Bride and Seed of Chucky introduced a family for the title character, but Curse goes back to having him as the only talking doll.
It was directed by Don Mancini, who created Chucky, has written all the films, and directed Seed of Chucky.

Brad Dourif returns as the voice of Chucky and even appears in the flesh for the first time in the series since the original Child's Play. It's pretty cool to see him, but it looks a little odd as they try to recreate his look from the time period.
Brad's daughter, Fiona Dourif plays the lead role. This may seem like nepotism that could hurt the quality of the film, but these movies don't require Oscar-level acting and she had already appeared on shows like Deadwood and Law and Order: SVU. She even had a small part in P.T. Anderson's The Master.

She actually does a pretty good job, considering she was relatively inexperienced at the time and the film largely centers around her character.
This was described early on in development as a reboot or a remake and it seems like it could be at first, but by the end, it's clear that it takes place in the same continuity as the previous installments and there are plenty of neat homages and references to the other Chucky movies.

Saturday, April 8, 2017

Seed of Chucky (2004): Mini-Review

The fifth installment of the Chucky franchise is a decent entry but doesn't really stay true to the roots of the series. The 4th film started the slide into comedy, but this one, directed by Don Mancini, goes all the way.

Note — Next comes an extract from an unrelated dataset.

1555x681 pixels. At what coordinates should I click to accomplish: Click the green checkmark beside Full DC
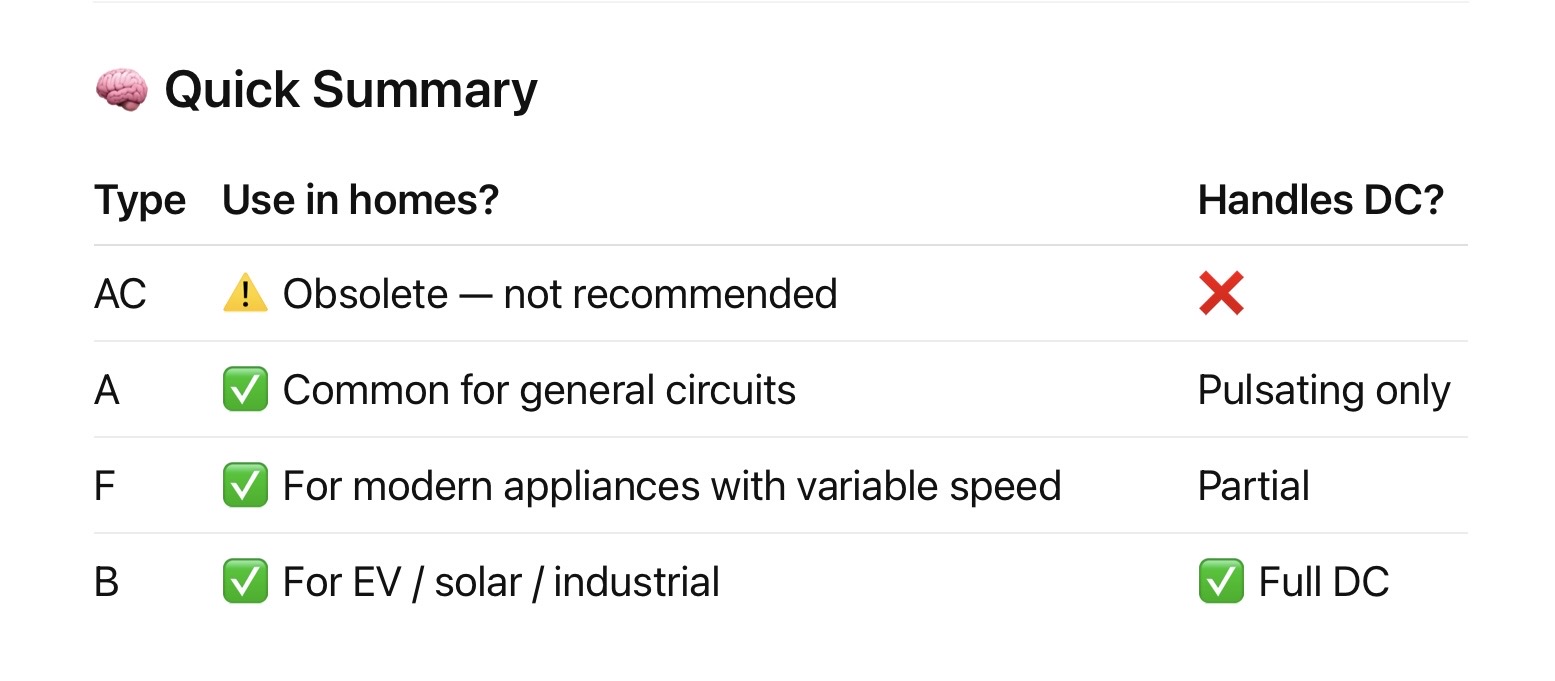click(1221, 582)
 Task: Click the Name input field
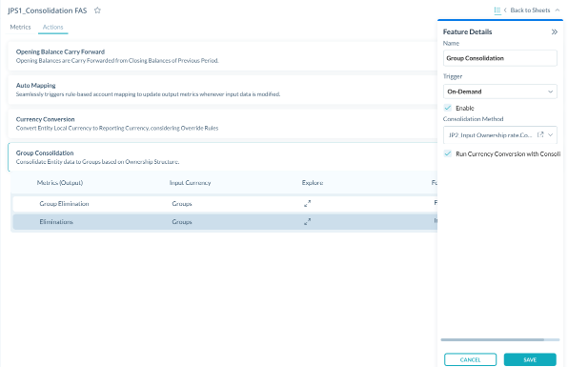(x=500, y=58)
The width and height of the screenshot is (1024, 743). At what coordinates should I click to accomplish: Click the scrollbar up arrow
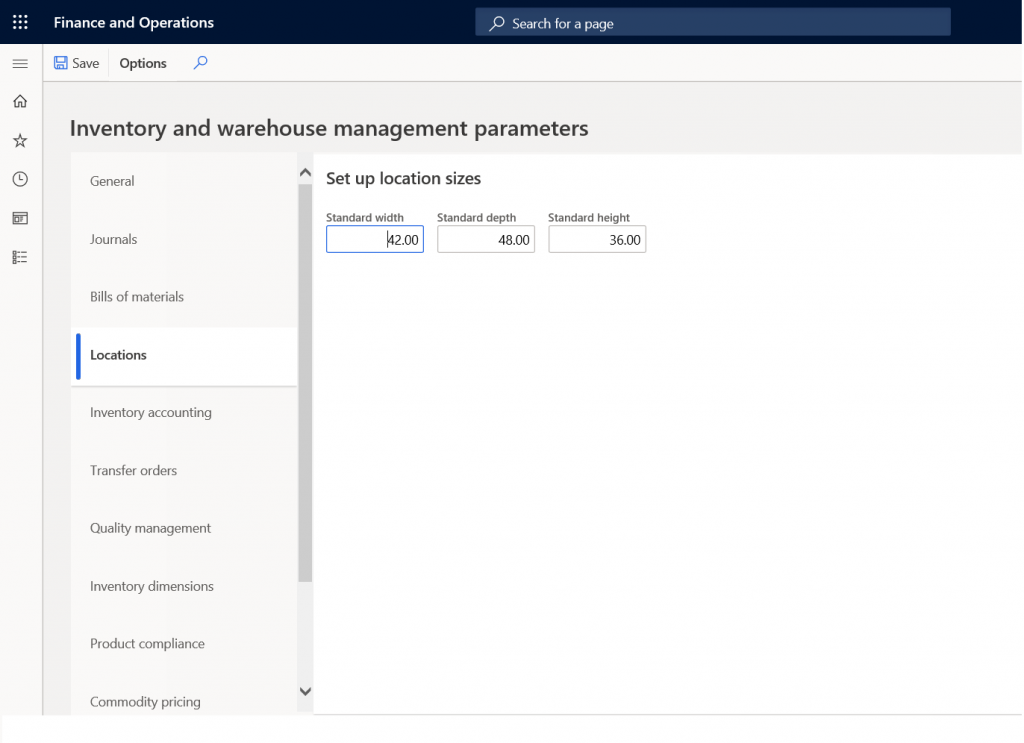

Jennifer Tilly joined the franchise in the fourth movie as well, and she stars in this one. She is great as always and it definitely one of the highlights of the series in my book.

Brad Dourif also returns as the voice of Chucky and is fantastic as always.

For some reason, a lot of horror franchises in this era had films starring rappers. Halloween H20 had LL Cool J, Halloween: Resurrection had Busta Rhymes, and Seed of Chucky has Redman.

There is a significant subplot involving Redman playing himself and directing a movie that Jennifer Tilly, also as herself, is trying to get a role in. It's pretty funny that the role is for the Virgin Mary.

Tilly playing herself adds a bit of a meta quality and a convenient way for her to still appear in the flesh despite the events of the previous film. John Waters also appears in a small role and it's always entertaining seeing him, but it did feel a bit random.

The film centers around Chucky and Tiffany's child named Glen, while also going by Glenda at times in a fun reference to the classic B-movie Glen or Glenda. The character is pretty goofy and I'm not sure how I feel about his design.

Also, there's a lame bit about Britney Spears that feels out of place and seemed just to be an attempt at referencing someone in pop culture.

Seed of Chucky only has a 32 percent on Rotten Tomatoes, but this isn't surprising as somewhat silly horror films like these usually don't get great reviews. The IMDB rating is a bit better at 4.9 out of 10.

Overall the film is entertaining and has quite a few funny moments. If you liked the previous films in the series, you'd probably enjoy this one. Just keep in mind it's much more like the 4th than the original trilogy.